- Born: Mary Elizabeth Wilson July 13, 1916 Bound Brook, New Jersey, U.S.
- Died: December 30, 2009 (aged 93) Chestnut Hill, Massachusetts, U.S.
- Occupation: Actress
- Years active: 1936–1962
- Spouse: Joseph Anthony ​ ​(m. 1942; died 1993)​

= Perry Wilson =

American actress

Perry Wilson Anthony (born Mary Elizabeth Wilson; July 13, 1916 - December 30, 2009) was an American actress most active during the 1950s and 1960s. She was best known for her role in the 1957 film Fear Strikes Out.

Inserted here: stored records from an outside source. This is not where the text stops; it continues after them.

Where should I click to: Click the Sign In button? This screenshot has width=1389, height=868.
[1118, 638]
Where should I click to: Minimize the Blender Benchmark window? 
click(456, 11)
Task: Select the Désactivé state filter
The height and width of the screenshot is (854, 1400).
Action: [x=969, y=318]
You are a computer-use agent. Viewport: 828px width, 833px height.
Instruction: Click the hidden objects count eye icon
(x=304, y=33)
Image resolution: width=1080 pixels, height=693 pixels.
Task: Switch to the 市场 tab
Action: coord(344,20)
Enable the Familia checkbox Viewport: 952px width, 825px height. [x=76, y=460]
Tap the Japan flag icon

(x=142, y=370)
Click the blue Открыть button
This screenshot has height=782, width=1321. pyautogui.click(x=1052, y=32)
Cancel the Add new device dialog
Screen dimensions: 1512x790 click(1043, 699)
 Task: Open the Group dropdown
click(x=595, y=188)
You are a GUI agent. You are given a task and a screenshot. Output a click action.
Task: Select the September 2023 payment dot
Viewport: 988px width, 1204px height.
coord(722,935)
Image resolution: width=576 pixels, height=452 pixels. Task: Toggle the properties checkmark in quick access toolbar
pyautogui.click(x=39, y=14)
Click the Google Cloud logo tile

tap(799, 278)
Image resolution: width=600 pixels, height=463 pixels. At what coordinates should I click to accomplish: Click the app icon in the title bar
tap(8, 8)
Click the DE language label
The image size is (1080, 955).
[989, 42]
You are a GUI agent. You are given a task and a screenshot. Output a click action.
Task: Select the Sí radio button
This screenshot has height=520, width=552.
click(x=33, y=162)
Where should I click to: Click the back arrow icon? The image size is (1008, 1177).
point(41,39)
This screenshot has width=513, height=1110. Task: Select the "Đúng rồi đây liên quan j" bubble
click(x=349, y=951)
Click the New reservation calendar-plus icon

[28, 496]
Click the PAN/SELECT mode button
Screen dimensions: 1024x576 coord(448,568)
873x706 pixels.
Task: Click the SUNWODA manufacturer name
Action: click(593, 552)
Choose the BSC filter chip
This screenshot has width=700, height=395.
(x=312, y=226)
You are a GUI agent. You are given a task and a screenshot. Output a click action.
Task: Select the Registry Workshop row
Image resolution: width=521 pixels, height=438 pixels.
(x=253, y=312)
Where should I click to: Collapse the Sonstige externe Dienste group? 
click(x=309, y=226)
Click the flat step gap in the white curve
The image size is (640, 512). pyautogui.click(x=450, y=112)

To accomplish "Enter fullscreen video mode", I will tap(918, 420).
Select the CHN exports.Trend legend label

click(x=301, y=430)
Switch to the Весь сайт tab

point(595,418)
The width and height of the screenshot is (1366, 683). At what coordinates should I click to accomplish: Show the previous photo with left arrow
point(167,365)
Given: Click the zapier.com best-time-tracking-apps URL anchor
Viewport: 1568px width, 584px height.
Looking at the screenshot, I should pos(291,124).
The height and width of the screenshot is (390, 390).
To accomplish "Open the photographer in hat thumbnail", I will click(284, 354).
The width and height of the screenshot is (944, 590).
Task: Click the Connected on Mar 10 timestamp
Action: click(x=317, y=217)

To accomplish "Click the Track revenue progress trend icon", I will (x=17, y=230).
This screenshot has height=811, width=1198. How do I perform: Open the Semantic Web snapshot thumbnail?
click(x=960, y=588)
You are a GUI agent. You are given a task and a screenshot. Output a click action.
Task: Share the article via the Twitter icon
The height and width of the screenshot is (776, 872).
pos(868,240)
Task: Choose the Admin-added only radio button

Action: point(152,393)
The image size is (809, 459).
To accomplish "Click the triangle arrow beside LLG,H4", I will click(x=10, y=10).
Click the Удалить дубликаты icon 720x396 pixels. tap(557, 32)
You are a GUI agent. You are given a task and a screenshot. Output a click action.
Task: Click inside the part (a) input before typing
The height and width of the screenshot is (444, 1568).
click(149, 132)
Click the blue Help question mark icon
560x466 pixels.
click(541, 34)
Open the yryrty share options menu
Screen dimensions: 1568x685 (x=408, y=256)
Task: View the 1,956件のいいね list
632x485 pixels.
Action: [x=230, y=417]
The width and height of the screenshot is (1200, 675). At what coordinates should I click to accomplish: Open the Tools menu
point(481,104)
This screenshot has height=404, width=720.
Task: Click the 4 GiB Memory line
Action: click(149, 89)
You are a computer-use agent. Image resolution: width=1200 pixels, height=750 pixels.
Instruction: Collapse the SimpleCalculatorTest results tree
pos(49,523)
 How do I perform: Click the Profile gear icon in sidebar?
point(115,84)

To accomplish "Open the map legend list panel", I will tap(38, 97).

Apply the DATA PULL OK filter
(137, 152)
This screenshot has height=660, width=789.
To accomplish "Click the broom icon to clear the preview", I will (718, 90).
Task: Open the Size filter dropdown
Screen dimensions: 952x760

== Early life and education ==
Perry was born Mary Elizabeth Wilson on July 13, 1916, in Bound Brook, New Jersey. She was raised by her parents, Dorothy Roe and Edward Arthur Wilson, a noted illustrator. In 1922, the family moved to Truro, Massachusetts. Wilson changed her first name to Perry when she was 13 years old. She was a Christian Scientist. Wilson attended the Tamara Daykarhanova School for the Stage in New York City. where she met her future husband, Joseph Anthony.

== Career ==
Wilson and Anthony co-founded the American Actors Company in 1938. The company's first performance was The Trojan Women, which co-starred Mildred Dunnock and Horton Foote. Wilson married Anthony in 1942, seven years after they first met. Wilson's Broadway credits included Cream in the Well, which was directed by Mary Hunter and written by Lynn Riggs. She also appeared on Broadway in The First Crocus, Pillar to Post, Village Green, and His and Hers. Wilson toured nationally with Ethel Barrymore in the production of The Corn is Green, in which she portrayed Bessie Watty. Her film credits included the 1957 film, Fear Strikes Out, co-starring Karl Malden and Tony Perkins. She also appeared in the films, The Matchmaker. On television, Wilson appeared in episodes of The United States Steel Hour, Naked City, The Philco-Goodyear Television Playhouse, The Defenders and the Kraft Mystery Theatre.

== Personal life ==
Wilson met her husband, Joseph Anthony, at Tamara Daykarhanova School for the Stage in New York City. They married on August 3, 1942, in New York City. They remained married until his death in 1993.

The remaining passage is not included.